Tuesday, May 29, 2007

"Lost" knows everything


Lost has rewired my synapses. Lost: it has riled and absorbed me, taking up a special spot in my brain usually reserved for Michigan football and the visceral emotion that I feel when recalling Atonement or my most recent Hold Steady concert. I try to stop thinking about it, but then I cannot. And now I am knee-deep in geek fan-boy mode, scanning message boards and blogs and re-reading recaps of episodes that I've already seen twice.

It has long stopped being a serial with heavy hooks. Pick up a syllabus to an intro class on philosophy, anthropology or religion, and the show covers half the topics. Its dozens of plotlines and dozens more characters are not (as I once thought) a card trick. There's substance here, dude, a virtuoso melding of plot in service of ideas about free will, sacrifice and social organization.

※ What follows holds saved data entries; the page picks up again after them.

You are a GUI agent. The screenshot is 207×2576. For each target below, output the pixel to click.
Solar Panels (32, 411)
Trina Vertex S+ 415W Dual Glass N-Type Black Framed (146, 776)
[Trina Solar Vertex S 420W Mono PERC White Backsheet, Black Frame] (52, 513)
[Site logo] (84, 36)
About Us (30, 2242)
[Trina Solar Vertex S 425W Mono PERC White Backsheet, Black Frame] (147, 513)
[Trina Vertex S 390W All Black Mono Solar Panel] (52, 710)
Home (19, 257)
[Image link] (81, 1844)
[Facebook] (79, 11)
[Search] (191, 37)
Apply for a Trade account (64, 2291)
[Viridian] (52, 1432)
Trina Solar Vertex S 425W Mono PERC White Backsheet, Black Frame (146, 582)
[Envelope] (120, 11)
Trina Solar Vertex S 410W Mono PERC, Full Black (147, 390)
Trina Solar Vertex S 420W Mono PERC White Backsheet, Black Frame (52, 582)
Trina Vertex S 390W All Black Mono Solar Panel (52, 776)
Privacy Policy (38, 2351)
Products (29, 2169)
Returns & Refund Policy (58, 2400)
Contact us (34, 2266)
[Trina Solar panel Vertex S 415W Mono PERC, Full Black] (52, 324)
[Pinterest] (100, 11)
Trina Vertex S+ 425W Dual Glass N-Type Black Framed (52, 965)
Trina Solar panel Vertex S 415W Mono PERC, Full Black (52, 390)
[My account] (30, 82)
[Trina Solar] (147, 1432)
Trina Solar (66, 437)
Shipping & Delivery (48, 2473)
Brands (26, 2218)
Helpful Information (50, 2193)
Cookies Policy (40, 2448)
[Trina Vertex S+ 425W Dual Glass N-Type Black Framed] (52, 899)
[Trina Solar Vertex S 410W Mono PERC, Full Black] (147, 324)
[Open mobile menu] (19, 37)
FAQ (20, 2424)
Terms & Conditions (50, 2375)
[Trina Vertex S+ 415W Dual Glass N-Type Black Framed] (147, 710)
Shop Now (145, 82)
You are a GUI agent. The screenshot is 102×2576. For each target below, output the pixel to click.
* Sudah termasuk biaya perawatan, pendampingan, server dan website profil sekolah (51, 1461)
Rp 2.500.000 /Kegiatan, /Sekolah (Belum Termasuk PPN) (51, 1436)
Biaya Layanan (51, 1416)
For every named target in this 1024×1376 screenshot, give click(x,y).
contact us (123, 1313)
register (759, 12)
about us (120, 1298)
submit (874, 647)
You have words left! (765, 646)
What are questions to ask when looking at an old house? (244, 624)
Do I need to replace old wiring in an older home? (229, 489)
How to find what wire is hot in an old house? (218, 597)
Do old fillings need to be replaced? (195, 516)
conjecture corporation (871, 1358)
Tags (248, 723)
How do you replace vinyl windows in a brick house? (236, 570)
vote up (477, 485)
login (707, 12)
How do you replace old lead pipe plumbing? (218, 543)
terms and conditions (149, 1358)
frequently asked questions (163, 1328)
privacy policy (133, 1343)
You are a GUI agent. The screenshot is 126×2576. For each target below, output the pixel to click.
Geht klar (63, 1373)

Lost. Here I've been thinking about The Sopranos in its closing hours, and suddenly, that show feels weak and sad in comparison -- As the World Turns with gunplay. This is not fair, I know, because the two don't need to be compared. The Sopranos has been great television, and I have loved it. Today I decided that the past three episodes of Lost have been more interesting, thrilling and disturbing than the final three seasons of The Sopranos.

In Lost, we've had patricide and the calculated massacre of a village, revenge killings and the island equivalent of political assassinations. The body count has been immense -- at least fourteen characters in the season finale alone, and (we think) probably one more. A major character stepped back from suicide and another elected to die in hopes of saving a friend.

"NOT PENNY'S BOAT"?

But none of it feels particularly forced. This isn't 24. The explosions come after long slow buildups, deep character development, ongoing references to Enlightenment philosophy and Old Testament prophets. They're not writerly plot twists intended to set up the next hour. No salacity here. At a certain point you punch yourself in the face and say, "This shit is on ABC? Have I been shortchanging the show because it's on a broadcast network? And how can something so deep and complex and tremendous be marketable?"

I've spent too much time wondering about the timber used in Carmela Soprano's construction project and not enough contemplating the organizing principles of society and individuals through the lens of Lost -- or even, say, what the underground market forces behind the 19th Century slave trade have to do with all of this.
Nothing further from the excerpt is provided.